(Saved entries)
>>
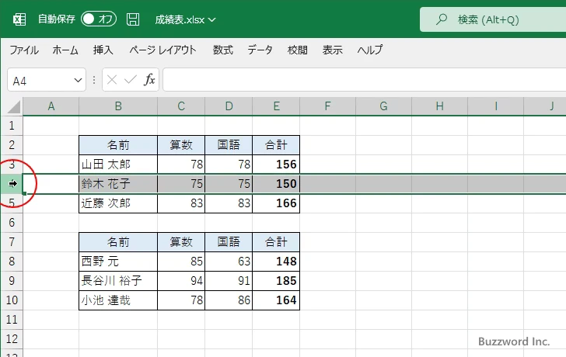Toggle the AutoSave switch
The image size is (566, 357).
(99, 19)
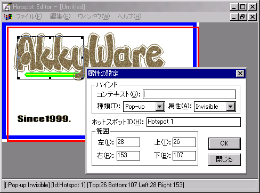
Task: Open the ウィンドウ(W) menu
Action: point(94,17)
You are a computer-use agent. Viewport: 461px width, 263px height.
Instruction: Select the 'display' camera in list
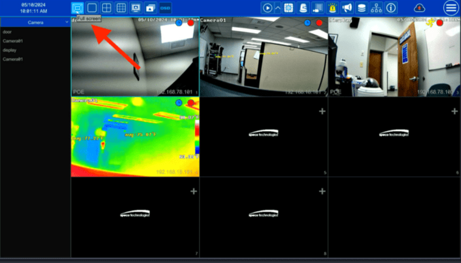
<<
**Your goal:**
Exactly the lines from the one holding "You are a computer-use" to the last line of the records above should be duplicated, with no pictures among them.

**Answer area:**
You are a computer-use agent. Viewport: 461px width, 263px height.
Instruction: Select the 'display' camera in list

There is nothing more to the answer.